Place aux choses sérieuses ! Ce soir à Ljubljana s’est achevée la préparation de l’Equipe de France, une série d’une dizaine de matches d’un niveau assez inégal, où les Bleus nous auront tout à la fois ravis et frustrés, rassurés et inquiétés. Bref, une préparation comme on en voit finalement assez souvent, à ceci près : Vincent Collet et son staff n’ont pas traîné pour décider qui serait du voyage en Slovénie, ce qui est fatalement un signe positif pour le vécu collectif, les automatismes des douze sélectionnés. Enfin, aucun de nos joueurs ne s’est sérieusement blessé lors de ces matchs amicaux, ce qui est évidemment primordial avant d’aborder l’Euro.
Sur le bilan comptable en lui-même, ne lui donnons pas une importance exagérée. La France termine avec 7 victoires pour 3 défaites. Ce qui ne veut pas dire grand-chose. Elle aura relativement facilement assuré face aux équipes les moins prestigieuses, du genre de celles qu’elle devra écarter au premier tour de l’Eurobasket. En revanche, si elle s’en est sortie - de peu - face à la Serbie et la Slovénie (deux équipes qui semblent à même de jouer les outsiders dans les jours qui viennent), elle s’est cassée les dents sur les deux vrais gros morceaux qui lui étaient opposés, Grèce et Espagne. Deux favoris pour le titre.

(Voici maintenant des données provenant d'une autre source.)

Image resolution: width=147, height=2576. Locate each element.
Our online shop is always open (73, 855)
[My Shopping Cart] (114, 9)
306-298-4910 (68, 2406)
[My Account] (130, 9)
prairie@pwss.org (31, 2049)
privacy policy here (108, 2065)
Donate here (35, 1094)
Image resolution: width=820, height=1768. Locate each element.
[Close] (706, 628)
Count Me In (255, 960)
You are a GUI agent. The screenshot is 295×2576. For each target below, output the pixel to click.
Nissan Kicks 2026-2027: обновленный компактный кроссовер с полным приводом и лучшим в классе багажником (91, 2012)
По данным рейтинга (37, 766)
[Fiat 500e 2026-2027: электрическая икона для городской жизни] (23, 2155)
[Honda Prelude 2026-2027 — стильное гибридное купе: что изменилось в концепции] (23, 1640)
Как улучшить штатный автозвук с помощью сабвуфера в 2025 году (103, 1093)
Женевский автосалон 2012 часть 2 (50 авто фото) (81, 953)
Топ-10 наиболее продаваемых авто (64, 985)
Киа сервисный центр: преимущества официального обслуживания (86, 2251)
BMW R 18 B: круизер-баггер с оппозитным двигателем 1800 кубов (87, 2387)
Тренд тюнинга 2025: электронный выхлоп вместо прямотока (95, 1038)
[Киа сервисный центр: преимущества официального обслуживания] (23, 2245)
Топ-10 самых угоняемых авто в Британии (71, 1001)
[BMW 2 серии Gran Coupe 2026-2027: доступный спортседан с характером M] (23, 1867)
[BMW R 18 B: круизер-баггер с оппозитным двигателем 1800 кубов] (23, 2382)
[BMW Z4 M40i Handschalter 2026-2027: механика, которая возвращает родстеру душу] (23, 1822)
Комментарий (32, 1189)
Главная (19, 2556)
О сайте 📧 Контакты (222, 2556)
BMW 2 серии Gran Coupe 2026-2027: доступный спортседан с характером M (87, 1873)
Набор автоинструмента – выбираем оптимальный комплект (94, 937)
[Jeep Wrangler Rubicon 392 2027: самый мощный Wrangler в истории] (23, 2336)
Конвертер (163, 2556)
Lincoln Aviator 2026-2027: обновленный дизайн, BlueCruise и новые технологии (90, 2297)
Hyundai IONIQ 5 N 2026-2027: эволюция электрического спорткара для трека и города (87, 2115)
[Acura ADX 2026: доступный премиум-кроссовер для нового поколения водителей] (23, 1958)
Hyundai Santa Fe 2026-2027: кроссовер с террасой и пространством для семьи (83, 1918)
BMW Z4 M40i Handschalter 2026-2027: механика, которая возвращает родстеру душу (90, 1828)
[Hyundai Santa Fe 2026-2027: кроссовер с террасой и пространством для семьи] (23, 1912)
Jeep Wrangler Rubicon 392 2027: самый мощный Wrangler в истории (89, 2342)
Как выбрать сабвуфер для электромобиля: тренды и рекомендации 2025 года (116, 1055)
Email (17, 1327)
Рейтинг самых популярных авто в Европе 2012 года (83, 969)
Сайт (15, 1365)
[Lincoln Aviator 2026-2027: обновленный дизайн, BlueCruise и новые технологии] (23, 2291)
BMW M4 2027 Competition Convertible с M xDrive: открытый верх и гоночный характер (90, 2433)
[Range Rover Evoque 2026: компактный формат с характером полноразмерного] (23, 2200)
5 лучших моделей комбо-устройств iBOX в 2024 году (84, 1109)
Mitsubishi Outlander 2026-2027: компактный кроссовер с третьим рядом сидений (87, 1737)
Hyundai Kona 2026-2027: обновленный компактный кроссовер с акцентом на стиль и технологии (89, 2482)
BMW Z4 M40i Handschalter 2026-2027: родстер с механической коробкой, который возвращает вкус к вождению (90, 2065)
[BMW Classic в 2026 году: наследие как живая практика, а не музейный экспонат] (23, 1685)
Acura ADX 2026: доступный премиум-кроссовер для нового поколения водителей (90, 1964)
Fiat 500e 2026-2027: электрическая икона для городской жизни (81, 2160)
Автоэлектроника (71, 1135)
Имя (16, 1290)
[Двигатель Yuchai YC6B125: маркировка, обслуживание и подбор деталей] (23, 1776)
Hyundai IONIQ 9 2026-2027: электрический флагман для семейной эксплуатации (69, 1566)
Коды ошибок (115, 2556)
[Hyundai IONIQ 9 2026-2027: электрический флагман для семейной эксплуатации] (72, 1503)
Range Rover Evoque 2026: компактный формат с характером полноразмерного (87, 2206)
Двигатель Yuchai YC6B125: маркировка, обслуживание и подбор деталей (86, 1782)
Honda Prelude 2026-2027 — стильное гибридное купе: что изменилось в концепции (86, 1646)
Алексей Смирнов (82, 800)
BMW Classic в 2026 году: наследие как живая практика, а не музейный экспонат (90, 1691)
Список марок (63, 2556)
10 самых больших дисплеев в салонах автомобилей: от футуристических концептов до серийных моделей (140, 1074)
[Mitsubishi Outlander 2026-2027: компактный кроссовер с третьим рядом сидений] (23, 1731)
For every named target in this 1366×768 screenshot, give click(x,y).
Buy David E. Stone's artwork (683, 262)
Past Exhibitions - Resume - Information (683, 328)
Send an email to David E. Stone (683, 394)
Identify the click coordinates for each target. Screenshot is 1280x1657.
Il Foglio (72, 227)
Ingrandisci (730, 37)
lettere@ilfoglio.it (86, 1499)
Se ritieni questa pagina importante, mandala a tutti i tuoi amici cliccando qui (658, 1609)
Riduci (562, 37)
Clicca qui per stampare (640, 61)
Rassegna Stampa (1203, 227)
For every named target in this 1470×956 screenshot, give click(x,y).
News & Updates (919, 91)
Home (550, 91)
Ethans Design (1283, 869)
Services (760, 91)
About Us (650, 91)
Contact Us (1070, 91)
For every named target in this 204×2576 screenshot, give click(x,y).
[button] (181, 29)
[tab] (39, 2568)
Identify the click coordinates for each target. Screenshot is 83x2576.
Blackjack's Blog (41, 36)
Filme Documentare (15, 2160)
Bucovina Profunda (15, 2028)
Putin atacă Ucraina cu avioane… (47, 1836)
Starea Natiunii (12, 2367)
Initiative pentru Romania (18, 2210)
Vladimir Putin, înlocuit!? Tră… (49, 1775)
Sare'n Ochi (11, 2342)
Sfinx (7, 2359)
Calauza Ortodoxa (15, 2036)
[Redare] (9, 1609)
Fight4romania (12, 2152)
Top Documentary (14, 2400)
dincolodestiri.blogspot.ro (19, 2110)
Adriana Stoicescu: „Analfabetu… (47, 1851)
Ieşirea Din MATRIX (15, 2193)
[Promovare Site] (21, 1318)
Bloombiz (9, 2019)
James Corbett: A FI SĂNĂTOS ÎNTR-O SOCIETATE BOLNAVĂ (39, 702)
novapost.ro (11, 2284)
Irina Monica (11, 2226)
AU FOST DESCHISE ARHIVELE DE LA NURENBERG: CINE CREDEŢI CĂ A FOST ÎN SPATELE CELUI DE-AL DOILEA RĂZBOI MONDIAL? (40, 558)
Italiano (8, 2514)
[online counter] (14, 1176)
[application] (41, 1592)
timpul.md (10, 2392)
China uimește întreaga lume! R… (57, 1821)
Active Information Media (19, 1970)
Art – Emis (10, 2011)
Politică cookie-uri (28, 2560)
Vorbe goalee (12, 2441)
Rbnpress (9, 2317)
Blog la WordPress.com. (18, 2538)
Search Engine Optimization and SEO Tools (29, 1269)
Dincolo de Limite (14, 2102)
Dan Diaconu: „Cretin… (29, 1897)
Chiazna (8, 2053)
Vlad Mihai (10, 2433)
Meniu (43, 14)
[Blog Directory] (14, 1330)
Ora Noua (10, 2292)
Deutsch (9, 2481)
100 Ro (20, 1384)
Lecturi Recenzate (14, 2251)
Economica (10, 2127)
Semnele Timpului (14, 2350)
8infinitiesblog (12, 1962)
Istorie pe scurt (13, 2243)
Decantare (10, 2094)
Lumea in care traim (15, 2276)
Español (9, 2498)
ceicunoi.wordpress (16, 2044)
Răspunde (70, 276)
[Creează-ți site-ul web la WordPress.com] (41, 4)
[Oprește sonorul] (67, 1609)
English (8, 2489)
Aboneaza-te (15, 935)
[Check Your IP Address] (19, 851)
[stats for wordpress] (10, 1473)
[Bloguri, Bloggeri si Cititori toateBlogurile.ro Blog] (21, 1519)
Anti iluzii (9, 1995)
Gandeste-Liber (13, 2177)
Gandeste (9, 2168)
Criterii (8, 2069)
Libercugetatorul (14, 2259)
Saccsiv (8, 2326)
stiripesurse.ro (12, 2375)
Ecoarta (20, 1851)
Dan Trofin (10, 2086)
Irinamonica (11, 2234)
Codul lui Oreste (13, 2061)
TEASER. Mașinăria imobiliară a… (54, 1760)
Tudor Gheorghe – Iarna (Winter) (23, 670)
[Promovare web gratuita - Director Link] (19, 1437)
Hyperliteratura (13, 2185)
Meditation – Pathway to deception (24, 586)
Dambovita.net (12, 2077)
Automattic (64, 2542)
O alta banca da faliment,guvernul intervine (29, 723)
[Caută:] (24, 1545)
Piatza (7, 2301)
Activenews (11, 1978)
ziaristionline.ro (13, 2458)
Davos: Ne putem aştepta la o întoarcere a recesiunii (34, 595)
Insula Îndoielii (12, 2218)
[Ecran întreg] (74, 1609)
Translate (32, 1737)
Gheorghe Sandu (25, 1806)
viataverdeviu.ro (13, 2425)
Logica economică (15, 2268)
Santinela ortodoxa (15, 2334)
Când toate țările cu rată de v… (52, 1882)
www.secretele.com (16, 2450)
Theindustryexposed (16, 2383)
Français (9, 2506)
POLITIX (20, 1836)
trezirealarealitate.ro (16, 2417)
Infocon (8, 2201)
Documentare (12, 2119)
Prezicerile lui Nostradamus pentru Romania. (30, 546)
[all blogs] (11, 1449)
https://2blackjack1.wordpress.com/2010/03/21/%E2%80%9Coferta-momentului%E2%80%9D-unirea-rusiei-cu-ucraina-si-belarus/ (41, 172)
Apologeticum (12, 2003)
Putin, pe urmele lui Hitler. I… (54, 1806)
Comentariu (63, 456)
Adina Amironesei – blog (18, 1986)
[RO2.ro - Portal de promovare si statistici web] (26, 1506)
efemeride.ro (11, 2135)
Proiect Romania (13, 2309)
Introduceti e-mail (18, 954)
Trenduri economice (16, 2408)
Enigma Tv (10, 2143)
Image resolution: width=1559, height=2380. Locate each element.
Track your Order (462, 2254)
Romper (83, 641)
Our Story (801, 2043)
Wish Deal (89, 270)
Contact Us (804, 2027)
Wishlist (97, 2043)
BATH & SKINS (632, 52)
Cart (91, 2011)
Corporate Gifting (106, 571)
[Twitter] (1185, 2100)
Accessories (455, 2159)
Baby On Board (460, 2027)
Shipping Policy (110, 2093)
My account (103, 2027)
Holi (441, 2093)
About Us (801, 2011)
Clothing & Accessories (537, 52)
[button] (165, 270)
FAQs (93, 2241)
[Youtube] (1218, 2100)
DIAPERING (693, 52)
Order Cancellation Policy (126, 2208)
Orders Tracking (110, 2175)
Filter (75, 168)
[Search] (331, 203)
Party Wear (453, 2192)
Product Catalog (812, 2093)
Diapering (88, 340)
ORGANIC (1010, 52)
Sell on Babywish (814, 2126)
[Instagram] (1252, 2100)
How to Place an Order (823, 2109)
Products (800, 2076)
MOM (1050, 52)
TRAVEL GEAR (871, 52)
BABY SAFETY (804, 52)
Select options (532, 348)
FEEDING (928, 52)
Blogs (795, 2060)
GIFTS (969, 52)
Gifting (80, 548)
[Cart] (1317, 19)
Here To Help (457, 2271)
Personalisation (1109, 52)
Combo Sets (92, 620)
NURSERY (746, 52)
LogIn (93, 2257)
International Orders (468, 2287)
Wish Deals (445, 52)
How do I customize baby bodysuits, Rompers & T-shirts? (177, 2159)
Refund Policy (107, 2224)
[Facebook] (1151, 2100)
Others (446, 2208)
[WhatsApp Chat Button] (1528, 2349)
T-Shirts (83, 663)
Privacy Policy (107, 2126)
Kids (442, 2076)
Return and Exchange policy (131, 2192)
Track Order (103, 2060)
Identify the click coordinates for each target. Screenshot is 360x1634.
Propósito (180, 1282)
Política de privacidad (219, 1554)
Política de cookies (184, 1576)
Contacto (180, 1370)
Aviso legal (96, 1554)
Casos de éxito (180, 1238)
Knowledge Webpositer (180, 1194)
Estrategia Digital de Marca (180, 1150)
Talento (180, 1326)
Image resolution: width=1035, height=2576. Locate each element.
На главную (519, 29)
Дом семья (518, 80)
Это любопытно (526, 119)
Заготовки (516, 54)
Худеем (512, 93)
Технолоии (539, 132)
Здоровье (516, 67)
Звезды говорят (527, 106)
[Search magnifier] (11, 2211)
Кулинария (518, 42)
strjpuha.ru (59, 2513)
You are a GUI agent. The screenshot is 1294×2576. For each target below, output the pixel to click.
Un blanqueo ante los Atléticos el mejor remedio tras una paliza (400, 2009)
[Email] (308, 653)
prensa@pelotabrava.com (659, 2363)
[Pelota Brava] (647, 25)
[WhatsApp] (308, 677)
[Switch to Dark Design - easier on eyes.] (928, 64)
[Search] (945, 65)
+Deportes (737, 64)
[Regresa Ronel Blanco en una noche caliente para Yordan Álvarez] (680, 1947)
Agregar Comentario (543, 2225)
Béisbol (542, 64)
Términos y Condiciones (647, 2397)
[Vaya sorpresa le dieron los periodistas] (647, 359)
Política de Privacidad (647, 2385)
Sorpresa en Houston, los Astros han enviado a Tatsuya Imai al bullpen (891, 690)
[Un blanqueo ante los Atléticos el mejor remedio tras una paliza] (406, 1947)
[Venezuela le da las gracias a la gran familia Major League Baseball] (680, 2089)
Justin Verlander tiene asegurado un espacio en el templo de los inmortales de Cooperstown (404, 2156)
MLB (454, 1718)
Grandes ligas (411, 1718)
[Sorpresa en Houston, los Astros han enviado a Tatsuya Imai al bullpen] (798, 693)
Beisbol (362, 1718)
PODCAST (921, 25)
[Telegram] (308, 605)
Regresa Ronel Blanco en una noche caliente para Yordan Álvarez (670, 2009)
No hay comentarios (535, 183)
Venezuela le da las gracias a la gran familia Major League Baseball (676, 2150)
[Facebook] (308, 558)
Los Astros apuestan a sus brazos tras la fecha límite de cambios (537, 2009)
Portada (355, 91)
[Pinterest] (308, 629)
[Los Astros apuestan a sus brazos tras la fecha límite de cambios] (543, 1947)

Face aux Grecs, en début de préparation, les Bleus n’étaient sans doute pas au même point de préparation et de forme que leurs adversaires, et se sont montrés incapables de tenir le coup sur les postes extérieurs, à l’image de nos présumés leaders Parker et Batum. Les Grecs seront forts à l’Euro, pas de doute là-dessus. Lors de ce match, Alexis Ajinça a certes scoré 16 points (à 7/8 !), mais n’a finalement passé que dix minutes sur le terrain, à cause des fautes. Nous y reviendrons…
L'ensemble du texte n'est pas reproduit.